### PROBLEM TO SOLVE
Please return, character for character, every row from the beginning of the rows below down to the row containing "Married Wiki (146, 12)", including both ends.
** start of EXERCISE INPUT **
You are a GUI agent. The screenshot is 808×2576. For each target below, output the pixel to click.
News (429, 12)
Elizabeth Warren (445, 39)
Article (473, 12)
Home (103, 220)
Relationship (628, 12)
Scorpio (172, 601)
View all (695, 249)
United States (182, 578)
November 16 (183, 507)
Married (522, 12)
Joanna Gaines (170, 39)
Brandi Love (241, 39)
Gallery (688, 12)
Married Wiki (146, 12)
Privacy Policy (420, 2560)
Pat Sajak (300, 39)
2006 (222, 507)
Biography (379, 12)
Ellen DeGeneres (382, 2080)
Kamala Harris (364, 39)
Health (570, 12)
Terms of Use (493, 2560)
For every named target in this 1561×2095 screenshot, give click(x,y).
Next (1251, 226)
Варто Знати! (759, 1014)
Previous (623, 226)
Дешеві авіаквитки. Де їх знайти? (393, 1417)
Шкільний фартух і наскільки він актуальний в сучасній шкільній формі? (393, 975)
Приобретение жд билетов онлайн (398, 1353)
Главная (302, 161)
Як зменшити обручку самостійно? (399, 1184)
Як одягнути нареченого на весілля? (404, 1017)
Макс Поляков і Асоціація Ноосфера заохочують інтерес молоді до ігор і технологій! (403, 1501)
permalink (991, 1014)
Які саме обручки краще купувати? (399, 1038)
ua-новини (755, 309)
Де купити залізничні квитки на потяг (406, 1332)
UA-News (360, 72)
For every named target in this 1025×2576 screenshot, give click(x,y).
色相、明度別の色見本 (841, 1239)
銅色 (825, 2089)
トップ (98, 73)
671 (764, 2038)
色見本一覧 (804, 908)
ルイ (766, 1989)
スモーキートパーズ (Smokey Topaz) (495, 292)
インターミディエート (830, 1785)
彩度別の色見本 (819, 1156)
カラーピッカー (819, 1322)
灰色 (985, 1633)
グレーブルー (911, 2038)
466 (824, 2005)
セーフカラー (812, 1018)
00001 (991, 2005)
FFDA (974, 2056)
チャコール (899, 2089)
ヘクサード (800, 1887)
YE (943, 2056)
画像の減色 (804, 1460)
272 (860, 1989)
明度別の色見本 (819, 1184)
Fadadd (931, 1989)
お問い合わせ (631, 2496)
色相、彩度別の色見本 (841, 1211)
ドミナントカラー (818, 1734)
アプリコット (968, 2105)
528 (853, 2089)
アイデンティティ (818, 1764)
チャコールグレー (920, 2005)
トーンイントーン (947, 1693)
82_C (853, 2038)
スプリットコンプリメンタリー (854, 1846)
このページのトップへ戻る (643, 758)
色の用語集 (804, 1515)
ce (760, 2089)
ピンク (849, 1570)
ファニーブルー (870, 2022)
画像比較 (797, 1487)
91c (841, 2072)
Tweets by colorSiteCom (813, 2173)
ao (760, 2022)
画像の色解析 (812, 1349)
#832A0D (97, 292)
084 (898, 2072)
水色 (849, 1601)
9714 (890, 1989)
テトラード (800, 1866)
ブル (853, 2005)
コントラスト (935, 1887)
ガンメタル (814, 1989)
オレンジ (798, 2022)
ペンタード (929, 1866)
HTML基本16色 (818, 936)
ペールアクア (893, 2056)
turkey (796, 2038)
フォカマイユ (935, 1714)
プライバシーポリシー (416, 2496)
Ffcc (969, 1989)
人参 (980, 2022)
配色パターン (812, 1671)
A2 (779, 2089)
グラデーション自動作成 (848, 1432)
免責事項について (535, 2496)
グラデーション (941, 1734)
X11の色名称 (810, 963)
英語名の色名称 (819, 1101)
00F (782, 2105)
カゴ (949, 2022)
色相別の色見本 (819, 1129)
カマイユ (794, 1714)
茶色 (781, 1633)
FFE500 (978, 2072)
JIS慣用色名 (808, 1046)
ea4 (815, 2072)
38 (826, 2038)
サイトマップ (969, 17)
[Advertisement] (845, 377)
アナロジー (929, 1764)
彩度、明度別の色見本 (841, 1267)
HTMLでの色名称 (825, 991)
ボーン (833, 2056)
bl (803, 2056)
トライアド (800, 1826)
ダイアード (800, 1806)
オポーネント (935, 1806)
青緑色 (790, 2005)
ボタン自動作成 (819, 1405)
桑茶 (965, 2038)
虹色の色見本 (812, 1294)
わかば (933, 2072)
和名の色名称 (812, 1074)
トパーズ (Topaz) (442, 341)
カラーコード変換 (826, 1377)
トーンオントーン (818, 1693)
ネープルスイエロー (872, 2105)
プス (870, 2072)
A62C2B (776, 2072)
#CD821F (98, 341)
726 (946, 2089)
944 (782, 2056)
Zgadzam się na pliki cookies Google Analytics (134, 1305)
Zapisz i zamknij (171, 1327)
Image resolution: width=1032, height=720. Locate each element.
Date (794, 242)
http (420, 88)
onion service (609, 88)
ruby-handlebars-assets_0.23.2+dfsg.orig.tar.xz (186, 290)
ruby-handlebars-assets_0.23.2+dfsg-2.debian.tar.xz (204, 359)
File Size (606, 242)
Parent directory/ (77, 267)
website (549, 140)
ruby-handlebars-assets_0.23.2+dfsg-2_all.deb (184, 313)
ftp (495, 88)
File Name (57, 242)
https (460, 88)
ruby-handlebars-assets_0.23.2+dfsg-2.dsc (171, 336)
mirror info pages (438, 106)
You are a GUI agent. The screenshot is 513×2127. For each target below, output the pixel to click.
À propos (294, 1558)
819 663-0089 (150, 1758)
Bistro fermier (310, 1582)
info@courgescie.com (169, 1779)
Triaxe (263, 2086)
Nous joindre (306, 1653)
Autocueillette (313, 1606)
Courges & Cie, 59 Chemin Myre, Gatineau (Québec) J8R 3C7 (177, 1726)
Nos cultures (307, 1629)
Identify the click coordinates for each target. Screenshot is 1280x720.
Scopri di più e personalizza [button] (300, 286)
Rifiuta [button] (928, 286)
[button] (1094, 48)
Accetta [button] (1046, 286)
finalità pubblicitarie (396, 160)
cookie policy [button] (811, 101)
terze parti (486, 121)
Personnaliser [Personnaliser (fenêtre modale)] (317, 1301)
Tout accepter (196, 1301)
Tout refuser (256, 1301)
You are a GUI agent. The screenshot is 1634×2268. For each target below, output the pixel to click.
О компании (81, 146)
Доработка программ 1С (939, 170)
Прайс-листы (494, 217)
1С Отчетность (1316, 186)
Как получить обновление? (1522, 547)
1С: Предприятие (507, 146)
** end of EXERCISE INPUT **
### FINAL RESULT
You are a GUI agent. The screenshot is 808×2576. For each target below, output the pixel to click.
News (429, 12)
Elizabeth Warren (445, 39)
Article (473, 12)
Home (103, 220)
Relationship (628, 12)
Scorpio (172, 601)
View all (695, 249)
United States (182, 578)
November 16 (183, 507)
Married (522, 12)
Joanna Gaines (170, 39)
Brandi Love (241, 39)
Gallery (688, 12)
Married Wiki (146, 12)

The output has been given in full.